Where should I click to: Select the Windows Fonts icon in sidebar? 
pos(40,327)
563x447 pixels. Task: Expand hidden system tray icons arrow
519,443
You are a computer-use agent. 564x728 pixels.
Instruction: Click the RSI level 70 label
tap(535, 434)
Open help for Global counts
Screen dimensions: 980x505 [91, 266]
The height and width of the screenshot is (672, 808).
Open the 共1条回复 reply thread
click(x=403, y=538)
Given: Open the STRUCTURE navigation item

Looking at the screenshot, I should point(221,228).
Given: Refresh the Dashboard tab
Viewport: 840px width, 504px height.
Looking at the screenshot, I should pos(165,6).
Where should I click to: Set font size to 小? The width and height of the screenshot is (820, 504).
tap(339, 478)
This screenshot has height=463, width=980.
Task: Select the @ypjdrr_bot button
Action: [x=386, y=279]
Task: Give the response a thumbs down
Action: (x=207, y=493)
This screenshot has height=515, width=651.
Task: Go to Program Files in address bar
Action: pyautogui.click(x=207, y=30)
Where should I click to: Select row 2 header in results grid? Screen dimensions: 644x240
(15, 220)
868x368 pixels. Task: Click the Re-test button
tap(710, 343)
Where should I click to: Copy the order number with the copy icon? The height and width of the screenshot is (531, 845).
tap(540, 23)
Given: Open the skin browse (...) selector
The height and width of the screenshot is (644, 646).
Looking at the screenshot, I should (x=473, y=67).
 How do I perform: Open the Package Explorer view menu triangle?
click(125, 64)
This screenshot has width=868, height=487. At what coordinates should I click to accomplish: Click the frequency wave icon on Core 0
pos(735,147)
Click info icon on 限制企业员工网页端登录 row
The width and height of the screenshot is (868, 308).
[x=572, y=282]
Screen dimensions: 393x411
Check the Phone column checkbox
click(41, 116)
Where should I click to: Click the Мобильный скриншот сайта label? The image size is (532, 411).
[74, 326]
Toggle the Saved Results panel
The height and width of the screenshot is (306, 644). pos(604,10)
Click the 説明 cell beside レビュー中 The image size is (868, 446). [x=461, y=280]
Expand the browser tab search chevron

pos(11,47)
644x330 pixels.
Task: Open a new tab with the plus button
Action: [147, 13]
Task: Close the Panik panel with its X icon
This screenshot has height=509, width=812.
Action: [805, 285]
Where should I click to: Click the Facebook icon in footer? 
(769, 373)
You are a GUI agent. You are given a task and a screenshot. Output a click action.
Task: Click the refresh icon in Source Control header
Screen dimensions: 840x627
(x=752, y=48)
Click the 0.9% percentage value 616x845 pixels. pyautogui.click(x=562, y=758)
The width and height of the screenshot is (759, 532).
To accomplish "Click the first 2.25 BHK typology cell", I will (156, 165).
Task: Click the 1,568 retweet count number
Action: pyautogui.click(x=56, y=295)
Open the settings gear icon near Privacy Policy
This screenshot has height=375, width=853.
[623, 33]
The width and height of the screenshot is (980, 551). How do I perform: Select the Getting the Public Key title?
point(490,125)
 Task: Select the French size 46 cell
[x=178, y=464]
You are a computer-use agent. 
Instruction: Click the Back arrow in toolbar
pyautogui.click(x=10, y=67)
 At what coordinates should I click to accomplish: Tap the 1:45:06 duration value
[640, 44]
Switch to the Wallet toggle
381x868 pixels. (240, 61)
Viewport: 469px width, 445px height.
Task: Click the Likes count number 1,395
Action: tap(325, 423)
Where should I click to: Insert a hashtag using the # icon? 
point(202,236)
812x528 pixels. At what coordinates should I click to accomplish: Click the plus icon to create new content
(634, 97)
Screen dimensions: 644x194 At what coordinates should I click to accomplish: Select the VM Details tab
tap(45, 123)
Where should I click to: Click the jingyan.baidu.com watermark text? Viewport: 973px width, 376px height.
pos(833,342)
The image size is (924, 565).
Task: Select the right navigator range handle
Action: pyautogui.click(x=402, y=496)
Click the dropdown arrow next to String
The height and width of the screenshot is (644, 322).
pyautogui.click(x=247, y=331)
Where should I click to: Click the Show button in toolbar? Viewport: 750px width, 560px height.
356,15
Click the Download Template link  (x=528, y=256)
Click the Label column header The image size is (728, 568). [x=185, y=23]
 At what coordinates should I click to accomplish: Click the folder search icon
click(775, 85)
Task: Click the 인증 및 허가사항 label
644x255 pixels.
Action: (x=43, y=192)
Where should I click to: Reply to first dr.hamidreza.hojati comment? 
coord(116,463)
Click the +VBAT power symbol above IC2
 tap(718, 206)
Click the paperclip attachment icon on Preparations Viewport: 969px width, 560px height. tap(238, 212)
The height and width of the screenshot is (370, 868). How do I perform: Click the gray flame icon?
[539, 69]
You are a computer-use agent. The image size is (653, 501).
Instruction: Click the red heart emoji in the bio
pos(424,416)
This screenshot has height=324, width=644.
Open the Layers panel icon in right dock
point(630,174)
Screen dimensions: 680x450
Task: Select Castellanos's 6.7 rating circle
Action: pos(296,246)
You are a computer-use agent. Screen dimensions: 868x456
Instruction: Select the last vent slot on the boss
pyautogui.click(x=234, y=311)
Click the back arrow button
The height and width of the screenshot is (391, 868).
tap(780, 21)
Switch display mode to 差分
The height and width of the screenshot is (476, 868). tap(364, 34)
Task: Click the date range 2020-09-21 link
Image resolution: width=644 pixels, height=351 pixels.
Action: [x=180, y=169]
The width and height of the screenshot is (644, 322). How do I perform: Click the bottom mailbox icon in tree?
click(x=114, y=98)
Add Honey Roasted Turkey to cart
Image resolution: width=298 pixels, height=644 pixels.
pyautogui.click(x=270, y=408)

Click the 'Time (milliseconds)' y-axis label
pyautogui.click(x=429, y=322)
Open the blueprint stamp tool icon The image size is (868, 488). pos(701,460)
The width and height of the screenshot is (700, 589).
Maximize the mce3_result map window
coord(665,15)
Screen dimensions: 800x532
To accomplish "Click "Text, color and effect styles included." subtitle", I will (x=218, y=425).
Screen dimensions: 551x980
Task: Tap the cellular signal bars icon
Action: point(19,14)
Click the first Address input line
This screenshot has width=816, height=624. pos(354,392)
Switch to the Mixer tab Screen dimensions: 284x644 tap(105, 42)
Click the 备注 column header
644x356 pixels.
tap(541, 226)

┄┄┄┄┄┄

• PROBLEM TO SOLVE: Go through the listing above and restate it word for word.

• THE ANSWER:
Where should I click to: Select the Windows Fonts icon in sidebar? 
pos(40,327)
563x447 pixels. Task: Expand hidden system tray icons arrow
519,443
You are a computer-use agent. 564x728 pixels.
Instruction: Click the RSI level 70 label
tap(535, 434)
Open help for Global counts
Screen dimensions: 980x505 [91, 266]
The height and width of the screenshot is (672, 808).
Open the 共1条回复 reply thread
click(x=403, y=538)
Given: Open the STRUCTURE navigation item

Looking at the screenshot, I should point(221,228).
Given: Refresh the Dashboard tab
Viewport: 840px width, 504px height.
Looking at the screenshot, I should pos(165,6).
Where should I click to: Set font size to 小? The width and height of the screenshot is (820, 504).
tap(339, 478)
This screenshot has height=463, width=980.
Task: Select the @ypjdrr_bot button
Action: [x=386, y=279]
Task: Give the response a thumbs down
Action: (x=207, y=493)
This screenshot has height=515, width=651.
Task: Go to Program Files in address bar
Action: pyautogui.click(x=207, y=30)
Where should I click to: Select row 2 header in results grid? Screen dimensions: 644x240
(15, 220)
868x368 pixels. Task: Click the Re-test button
tap(710, 343)
Where should I click to: Copy the order number with the copy icon? The height and width of the screenshot is (531, 845).
tap(540, 23)
Given: Open the skin browse (...) selector
The height and width of the screenshot is (644, 646).
Looking at the screenshot, I should (x=473, y=67).
 How do I perform: Open the Package Explorer view menu triangle?
click(125, 64)
This screenshot has width=868, height=487. At what coordinates should I click to accomplish: Click the frequency wave icon on Core 0
pos(735,147)
Click info icon on 限制企业员工网页端登录 row
The width and height of the screenshot is (868, 308).
[x=572, y=282]
Screen dimensions: 393x411
Check the Phone column checkbox
click(41, 116)
Where should I click to: Click the Мобильный скриншот сайта label? The image size is (532, 411).
[74, 326]
Toggle the Saved Results panel
The height and width of the screenshot is (306, 644). pos(604,10)
Click the 説明 cell beside レビュー中 The image size is (868, 446). [x=461, y=280]
Expand the browser tab search chevron

pos(11,47)
644x330 pixels.
Task: Open a new tab with the plus button
Action: [147, 13]
Task: Close the Panik panel with its X icon
This screenshot has height=509, width=812.
Action: [805, 285]
Where should I click to: Click the Facebook icon in footer? 
(769, 373)
You are a GUI agent. You are given a task and a screenshot. Output a click action.
Task: Click the refresh icon in Source Control header
Screen dimensions: 840x627
(x=752, y=48)
Click the 0.9% percentage value 616x845 pixels. pyautogui.click(x=562, y=758)
The width and height of the screenshot is (759, 532).
To accomplish "Click the first 2.25 BHK typology cell", I will (156, 165).
Task: Click the 1,568 retweet count number
Action: pyautogui.click(x=56, y=295)
Open the settings gear icon near Privacy Policy
This screenshot has height=375, width=853.
[623, 33]
The width and height of the screenshot is (980, 551). How do I perform: Select the Getting the Public Key title?
point(490,125)
 Task: Select the French size 46 cell
[x=178, y=464]
You are a computer-use agent. 
Instruction: Click the Back arrow in toolbar
pyautogui.click(x=10, y=67)
 At what coordinates should I click to accomplish: Tap the 1:45:06 duration value
[640, 44]
Switch to the Wallet toggle
381x868 pixels. (240, 61)
Viewport: 469px width, 445px height.
Task: Click the Likes count number 1,395
Action: tap(325, 423)
Where should I click to: Insert a hashtag using the # icon? 
point(202,236)
812x528 pixels. At what coordinates should I click to accomplish: Click the plus icon to create new content
(634, 97)
Screen dimensions: 644x194 At what coordinates should I click to accomplish: Select the VM Details tab
tap(45, 123)
Where should I click to: Click the jingyan.baidu.com watermark text? Viewport: 973px width, 376px height.
pos(833,342)
The image size is (924, 565).
Task: Select the right navigator range handle
Action: pyautogui.click(x=402, y=496)
Click the dropdown arrow next to String
The height and width of the screenshot is (644, 322).
pyautogui.click(x=247, y=331)
Where should I click to: Click the Show button in toolbar? Viewport: 750px width, 560px height.
356,15
Click the Download Template link  (x=528, y=256)
Click the Label column header The image size is (728, 568). [x=185, y=23]
 At what coordinates should I click to accomplish: Click the folder search icon
click(775, 85)
Task: Click the 인증 및 허가사항 label
644x255 pixels.
Action: (x=43, y=192)
Where should I click to: Reply to first dr.hamidreza.hojati comment? 
coord(116,463)
Click the +VBAT power symbol above IC2
 tap(718, 206)
Click the paperclip attachment icon on Preparations Viewport: 969px width, 560px height. tap(238, 212)
The height and width of the screenshot is (370, 868). How do I perform: Click the gray flame icon?
[539, 69]
You are a computer-use agent. The image size is (653, 501).
Instruction: Click the red heart emoji in the bio
pos(424,416)
This screenshot has height=324, width=644.
Open the Layers panel icon in right dock
point(630,174)
Screen dimensions: 680x450
Task: Select Castellanos's 6.7 rating circle
Action: pos(296,246)
You are a computer-use agent. Screen dimensions: 868x456
Instruction: Select the last vent slot on the boss
pyautogui.click(x=234, y=311)
Click the back arrow button
The height and width of the screenshot is (391, 868).
tap(780, 21)
Switch display mode to 差分
The height and width of the screenshot is (476, 868). tap(364, 34)
Task: Click the date range 2020-09-21 link
Image resolution: width=644 pixels, height=351 pixels.
Action: [x=180, y=169]
The width and height of the screenshot is (644, 322). How do I perform: Click the bottom mailbox icon in tree?
click(x=114, y=98)
Add Honey Roasted Turkey to cart
Image resolution: width=298 pixels, height=644 pixels.
pyautogui.click(x=270, y=408)

Click the 'Time (milliseconds)' y-axis label
pyautogui.click(x=429, y=322)
Open the blueprint stamp tool icon The image size is (868, 488). pos(701,460)
The width and height of the screenshot is (700, 589).
Maximize the mce3_result map window
coord(665,15)
Screen dimensions: 800x532
To accomplish "Click "Text, color and effect styles included." subtitle", I will (x=218, y=425).
Screen dimensions: 551x980
Task: Tap the cellular signal bars icon
Action: point(19,14)
Click the first Address input line
This screenshot has width=816, height=624. pos(354,392)
Switch to the Mixer tab Screen dimensions: 284x644 tap(105, 42)
Click the 备注 column header
644x356 pixels.
tap(541, 226)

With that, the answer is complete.